Así como el consumo es siempre inferior a la ambición personal, chicas y chicos -y no tan chicos- están casi siempre dispuestos al ingreso virtual y real de experiencias nuevas. Las vacaciones, el amor de verano, visto como breve y exigente, producen una búsqueda eufórica por la vía del descubrimiento donde el otro-otra serán tan maravillosos como lo es su buscador. La idealización todo lo completa, no importa cuánto falte. Y antes que falte. Para eso está la certeza que el tiempo pasa -aunque el placer sea inmortal- y saber que el amorío debe terminar y que la despedida será el cierre perfecto para valorizar lo vivido y... olvidarlo cuánto antes.

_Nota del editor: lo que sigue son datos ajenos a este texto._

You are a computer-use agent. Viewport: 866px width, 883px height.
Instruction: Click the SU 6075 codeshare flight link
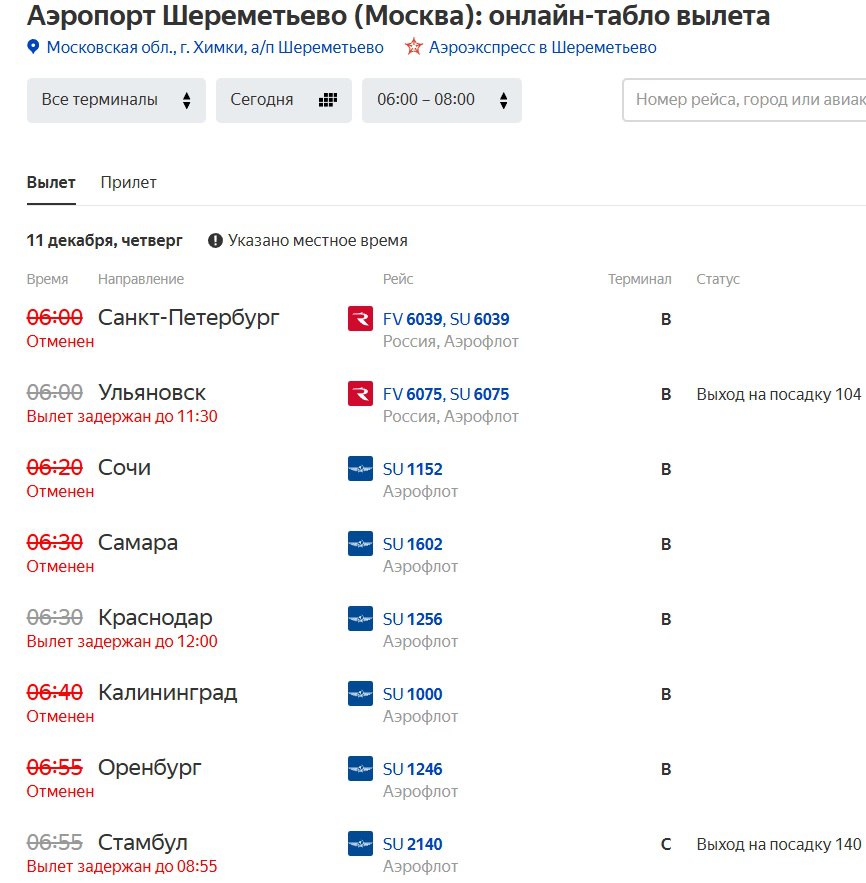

La juventud es o debiera ser una aventura por sí misma. Y ya que todavía sólo lo humano se satisface con lo humano, para bien o para mal, los amores de verano sitúan la búsqueda, una suerte de “llame ya” presentado como un encuentro-reencuentro y garantizado sólo por las ganas, como si fuera poco. Porque los chicos aprenden a quererse y desquererse sin dejar de cuidarse. Las crisis de crecimiento no son enfermedades. Por eso, lo digamos de una vez por todas, muchas veces es mejor que estén lejos de nosotros. Por lo menos el tiempo que duren los amores del verano.